John Sculley: You're issuing contradictory instructions, you're insubordinate, you make people miserable, our top engineers are fleeing to Sun, Dell, HP, Wall Street doesn't know who's driving the bus, we've lost hundreds of millions in value and I'm the CEO of Apple, Steve, that's my resume!

Steve Jobs: But before that, you sold carbonated sugar water right? I sat in a fucking garage with Wozniak and invented the future, because artists lead and hacks ask for a show of hands.


Steve Jobs: What if the computer was a beautiful object? Something you wanted to look at and have in your home. And what if instead of it being in the right hands, it was in everyone's hands?
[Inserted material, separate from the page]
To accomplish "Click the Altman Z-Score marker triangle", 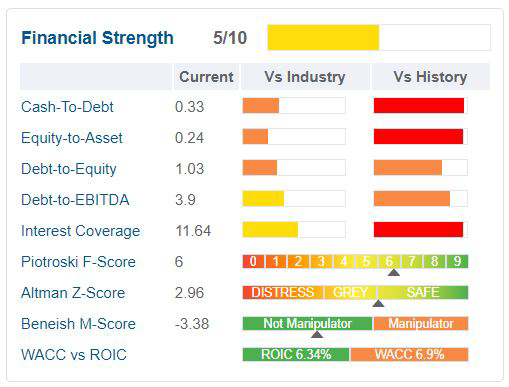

John Sculley: We'd be talking about the most tectonic shift in the status quo since...

Steve Jobs: ...ever.


Joanna Hoffman: I'm begging you to manage expectations.

Steve Jobs: Have I ever let you down?

Joanna Hoffman: Every single goddamn time.

Steve Jobs: Then I'm due.


John Sculley: Why do people like you who were adopted feel like they were rejected instead of selected?


Joanna Hoffman: [has tears in her eyes] What's been wrong with me for nineteen years. I have been a witness, and I tell you I've been complicit. I love you, Steve. You know how much. I love that you don't care how much money a person makes; you care what they make. But what you make isn't supposed to be the best part of you. When you're a father... that's what's supposed to be the best part of you, and it's caused me two decades of agony. Steve... that it is for you... the worst. It's a little thing... it's a very small thing. Fix it. Fix it now or you can contact me at my new job working anywhere I want.


Steve Jobs: They won't know what they're looking at or why they like it but they'll know they want it.


The Stanley Rubric:

Legacy: 5.33

Impact/Significance: 4.33

Novelty: 4.67

Classic-ness: 7.17

Rewatchability: 6.5

Audience Score: 7.65 (80% Google, 73% RT)

Total: 35.65


Remaining Questions:

  • Why has Aaron Sorkin decided to direct his own films now instead of working with talented filmmakers like Danny Boyle, Rob Reiner, and David Fincher?

  • Who deserves more credit for the success of Apple: Jobs or Wozniak?